» Reading passage:
** BEGIN **

Bob Kopski 25 West End Dr., Lansdale, PA 19446

Meet Announcements

  • Harbor Soaring Society — Second Biannual Sportsmen/Novice F3E FAI Contest
  • Dates: August 19–20, 1989
  • Open to all U.S.-resident AMA members except those who qualified for the U.S. AMA FAI F3E team.
  • Cash prizes to fourth place, beginning with $1,000 for first.
  • Contact: Felix Vivas, 1800 16th St. #H-3, Newport Beach, CA 92663; tel. 1-714/645-3263. (Tell 'em Bob sent ya.)
  • Electrifest — Second Annual Electrifest
  • Dates: September 16–17, 1989
  • Sponsored by Slo Fliers, Cuesta Community College, San Luis Obispo, CA.
  • Contact: CD Cal Drake, Box 1557, Morro Bay, CA 93442.
  • Keystone RC Club — Tenth Annual KRC Electric Fly
  • Dates: September 16–17, 1989 (field unofficially open to early arrivals on Friday afternoon, September 15)
  • Location: Buc-Le Aerosportsmen Field, Quakertown, PA.

** END **

» Material:
** BEGIN **

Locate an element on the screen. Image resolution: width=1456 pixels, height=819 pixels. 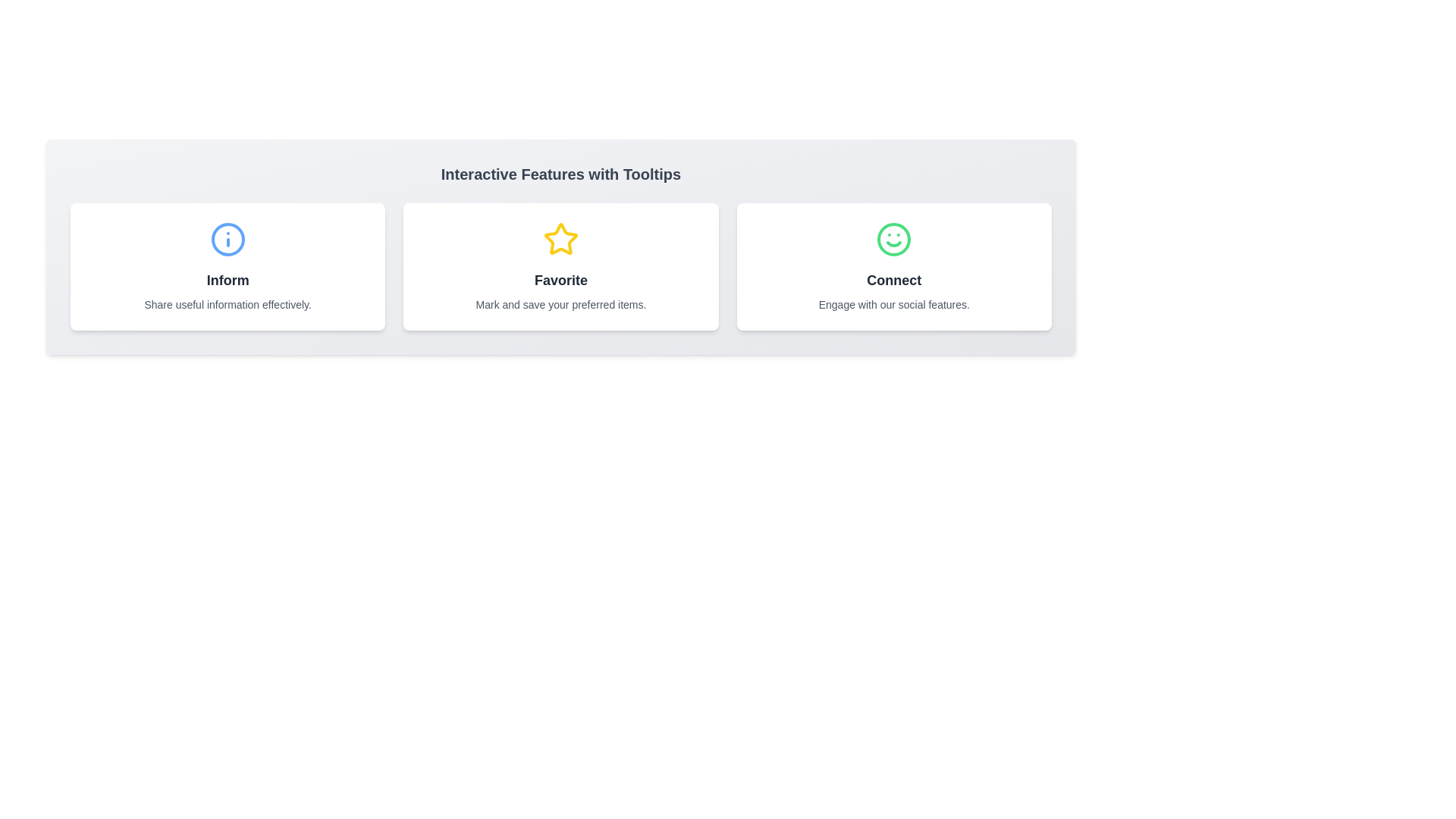
the text element that reads 'Mark and save your preferred items.' located at the bottom of the 'Favorite' card is located at coordinates (560, 304).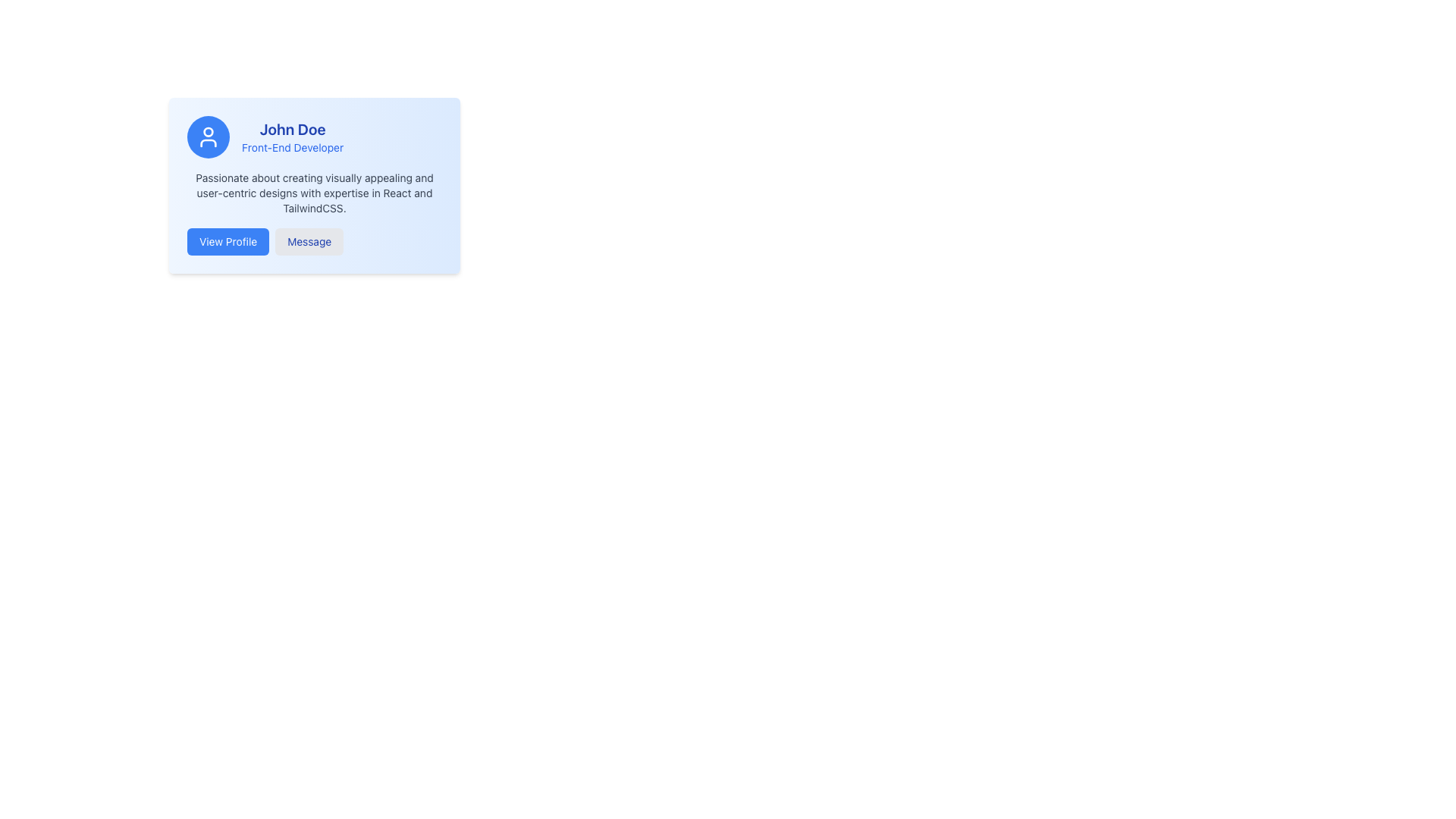  Describe the element at coordinates (293, 137) in the screenshot. I see `the Text Display Component that shows 'John Doe' and 'Front-End Developer', which is positioned to the right of a circular blue avatar` at that location.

** END **

» Set problem A: Transcribe a section of the meet announcements word for word, starting with "Bob Kopski 25" and going on through "Luis Obispo, CA.".
» Set problem B: In the meet announcements, condense the entry that begins "Keystone RC Club" into a single sentence that keeps its key details.
» Set problem C: Extend the meet announcements with the next part, picking up after their final line.
The listing above was taken from a separate source.

» Final result A:
Bob Kopski 25 West End Dr., Lansdale, PA 19446

Meet Announcements

  • Harbor Soaring Society — Second Biannual Sportsmen/Novice F3E FAI Contest
  • Dates: August 19–20, 1989
  • Open to all U.S.-resident AMA members except those who qualified for the U.S. AMA FAI F3E team.
  • Cash prizes to fourth place, beginning with $1,000 for first.
  • Contact: Felix Vivas, 1800 16th St. #H-3, Newport Beach, CA 92663; tel. 1-714/645-3263. (Tell 'em Bob sent ya.)
  • Electrifest — Second Annual Electrifest
  • Dates: September 16–17, 1989
  • Sponsored by Slo Fliers, Cuesta Community College, San Luis Obispo, CA.

» Final result B: The Keystone RC Club's Tenth Annual KRC Electric Fly takes place September 16–17, 1989, at Buc-Le Aerosportsmen Field in Quakertown, PA, with the field unofficially open to early arrivals on the afternoon of Friday, September 15.

» Final result C:
  • This year's format includes all the usual events plus special activities for the 10th anniversary: Saturday evening dinner/social, at least two complete ready-to-fly electrics to be given away, and fun events including All-Up/Last-Down, Maxi-Flight, Most Loops, and Most Rolls — all with cash prizes to fourth place, plus other judgings and prizes throughout the weekend.
  • Contact / Meet CD: Bob Kopski, 25 West End Dr., Lansdale, PA 19446.

Amptique Kit Advisory

Keith Shaw passed along an advisory about some Amptique kits: a batch left the factory with rather soft 3/16-in.-sq. balsa intended for wing spars, and a number of wings folded on the same day in his area.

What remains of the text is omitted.